Das, was der Dienst für seine Arbeit bekomme, sei völlig unzureichend, sagt Ahlers: "Für eine Grundpflege haben wir 17 Minuten und bekommen 17,12 Euro. Stützstrümpfe sollen wir in vier Minuten anziehen und erhalten dafür 4,80 Euro. Ich habe selbst über zwölf Minuten gebraucht. Das ist nicht einfach, wenn ein Patient mit Schmerzen und empfindlicher Haut diese Strümpfe angezogen bekommt."

"Wenn die wirtschaftliche Sicherung misslingt, bekommt Deutschland ein massives Problem bei der Versorgung der pflegebedürftigen Menschen."

Wie sehr die ambulanten Pflegedienste unter Druck stehen, hat 2023 eine Umfrage unter bundesweit 526 diakonischen Diensten gezeigt. Demzufolge sind mehr als die Hälfte von ihnen in die roten Zahlen gerutscht.

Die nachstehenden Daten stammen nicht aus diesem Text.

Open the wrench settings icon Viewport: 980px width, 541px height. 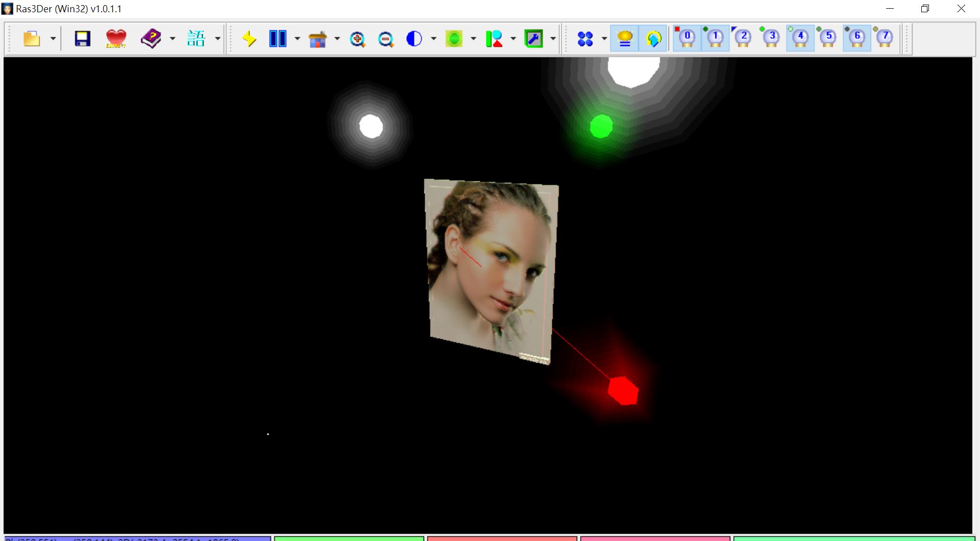(x=533, y=38)
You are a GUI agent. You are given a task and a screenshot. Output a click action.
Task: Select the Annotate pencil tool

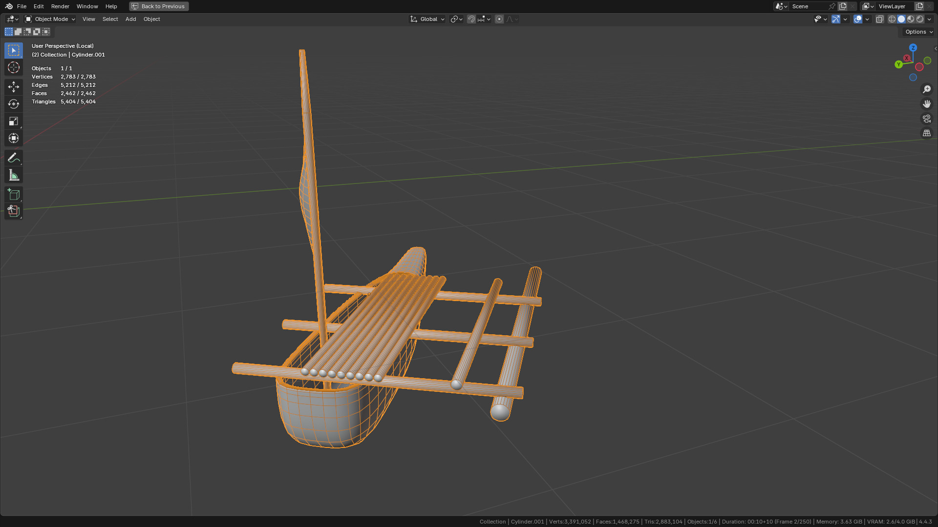(x=14, y=158)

Maria Loheide, Sozialvorständin der Diakonie, mahnt: "Wenn die wirtschaftliche Sicherung misslingt, bekommt Deutschland ein massives Problem bei der Versorgung der pflegebedürftigen Menschen."

Das Pflegesystem müsse tiefgreifend verändert werden, fordert nicht nur BIVA-Sprecher David Kröll. "Ein Aspekt ist die Finanzierung und Reform der Pflegeversicherung, um Pflege für die Betroffenen bezahlbar zu halten und den Pflegekräften gute Arbeitsbedingungen zu bieten."

Für Wolfgang Behrens steht trotz aller gesundheitlicher Nöte und Problemen mit Pflegekasse und Sozialamt fest: "So, wie ich hier in meiner Wohnung aufgehoben bin, lebe ich noch am längsten und bin auch zufrieden."